だから、来週のダンロップワールドチャレンジテニストーナメントと再来週のドバイ大会は、今シーズンのラストスパートではない。これは来シーズンに向けた、新たなチャレンジへの序章である。


クルム伊達選手からのコメント

――シーズン終盤となり疲労も大きいこの時期、ITF大会にシーズン終了間際まで参戦することを決めた心境と、これから2大会(豊田、ドバイ)に向けての目標を教えてください。

シーズン終盤とはいえ、私の気持ちはアジアシーズンから最後まで行く覚悟ができていたのでシーズン終盤と言うほど体力的、精神的疲労は今のところあまり感じずにいます。

ヨーロッパシーズンはほとんど動けなかったし、その分、今この時期に動けることに
満足しています。確かに最高の結果が付いて来ているわけではないけどそれでも怪我なく韓国からシングルス&ダブルスで戦ってこれているので十分です。

ヨーロッパで思うように動けなかった分、今年は大会がある限り戦い続けようと決めました。ウィンブルドン後、せっかくリハビリ、トレーニングと積んで、いい状態に戻せた今、シーズン終盤だからと終わらせる必要はないかなと思いました。私は2012年終盤から2013年スタートをシーズンオフと捉えずシーズンインしようと考えました。

シーズンオフを取って一度、体をリフレッシュすることも大切ですがオフにしてしばらく鈍ってしまうとまたきついトレーニング期間を作るより、今の延長でそのまま突っ走ってしまうだけのエネルギーはまだ残っているから。

豊田、ドバイではこれまでと何も変わりません。自分のテニスを追求しつつ、そのときそのときにできるベストを尽くすのみ。
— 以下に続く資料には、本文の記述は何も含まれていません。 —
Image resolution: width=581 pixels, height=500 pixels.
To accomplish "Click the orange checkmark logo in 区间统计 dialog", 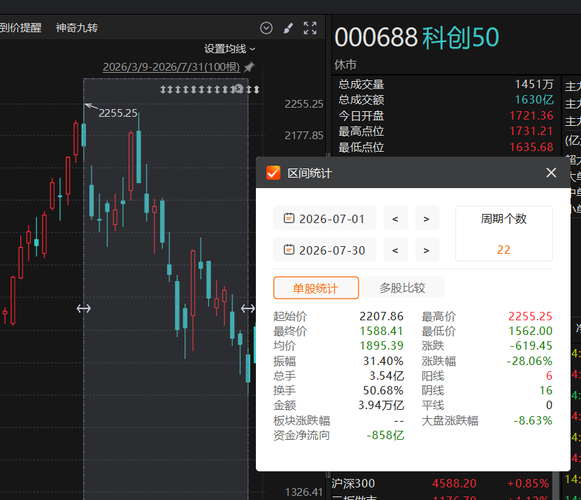I will (273, 173).
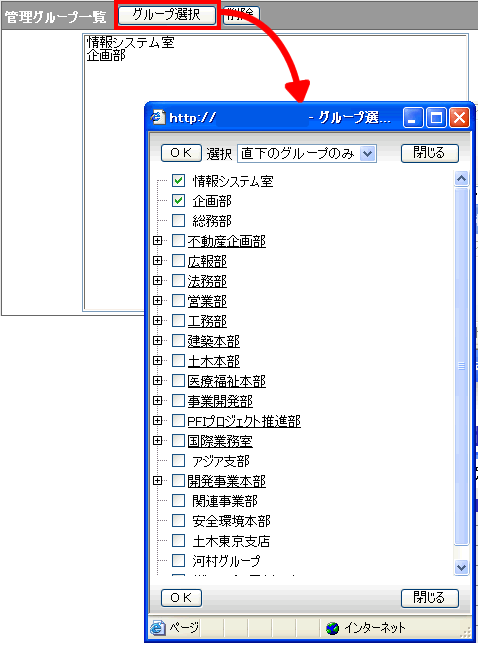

昨年のような執念で全豪の本戦を目指しているわけではありません。

今は、来年の全豪は予選で戦いたいと思っています。この数年グランドスラムの厳しさは何度も味わったし大きく、トータル的にいろいろ考えると予選でじっくり戦う事も悪くない。グランドスラムはやはり特別だし、本戦の位置にいたいと思う気持ちが消えたわけではないけれど今の私には予選の中で揉まれながら1つ1つ重ねて行く方が自分のテニスにはいいように思うから。

これまで何度も本戦は経験しているから、いまさら拘ることもないかなと思うようになりました。だからこの残っている豊田、ドバイも自分のテニスの追求のためでランキングのためではないです。